Records shown START

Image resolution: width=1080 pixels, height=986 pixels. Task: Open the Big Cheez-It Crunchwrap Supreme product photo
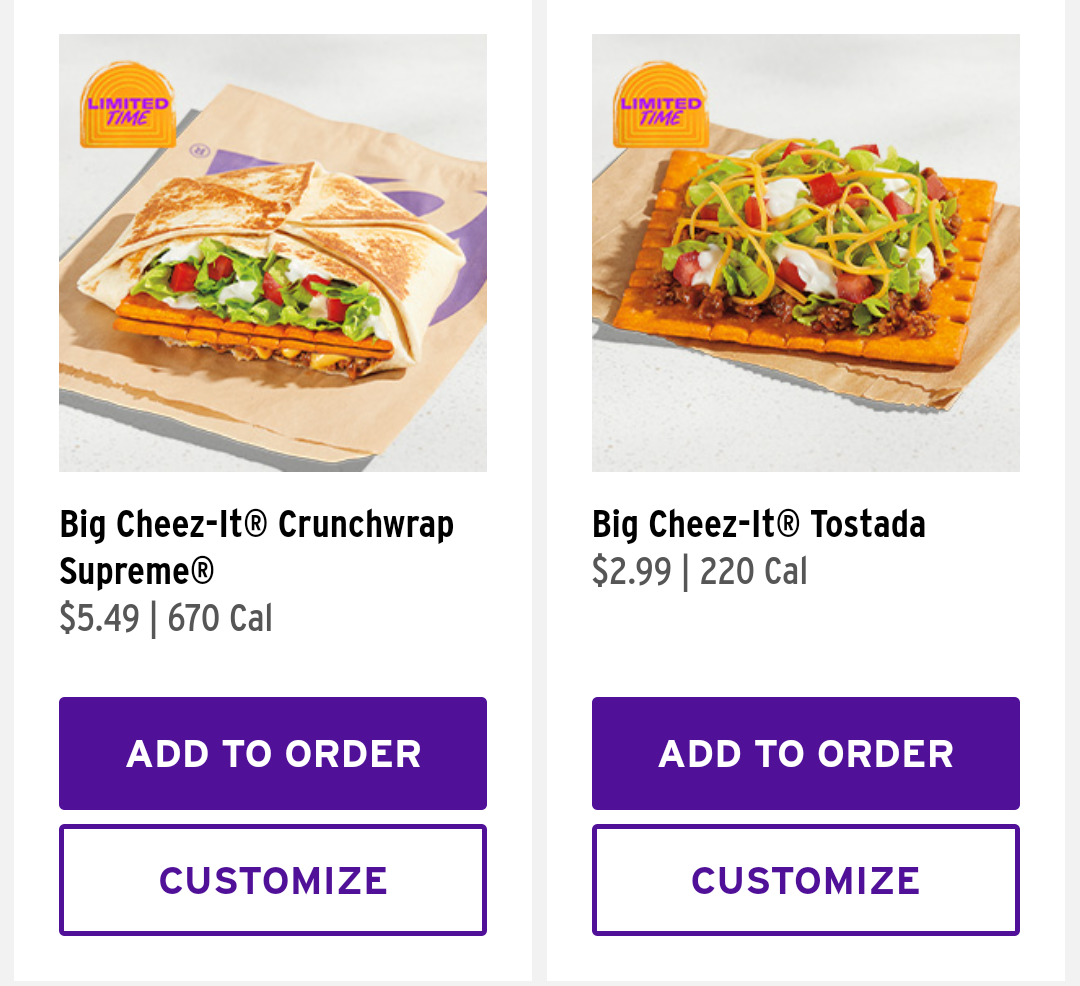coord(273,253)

Records shown END
Records shown START

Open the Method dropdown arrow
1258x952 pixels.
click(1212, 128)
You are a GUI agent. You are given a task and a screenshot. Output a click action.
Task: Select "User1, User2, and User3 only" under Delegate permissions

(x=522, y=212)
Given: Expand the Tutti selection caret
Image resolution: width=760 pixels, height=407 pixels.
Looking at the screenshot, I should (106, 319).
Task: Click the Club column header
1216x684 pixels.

Records shown END

What the task requires:
In the entries above, the lines between the one holding "Task: Click the Club column header" and the one holding "1216x684 pixels.", inclusive, are to be printed exactly as written, and those alone.

Output:
Task: Click the Club column header
1216x684 pixels.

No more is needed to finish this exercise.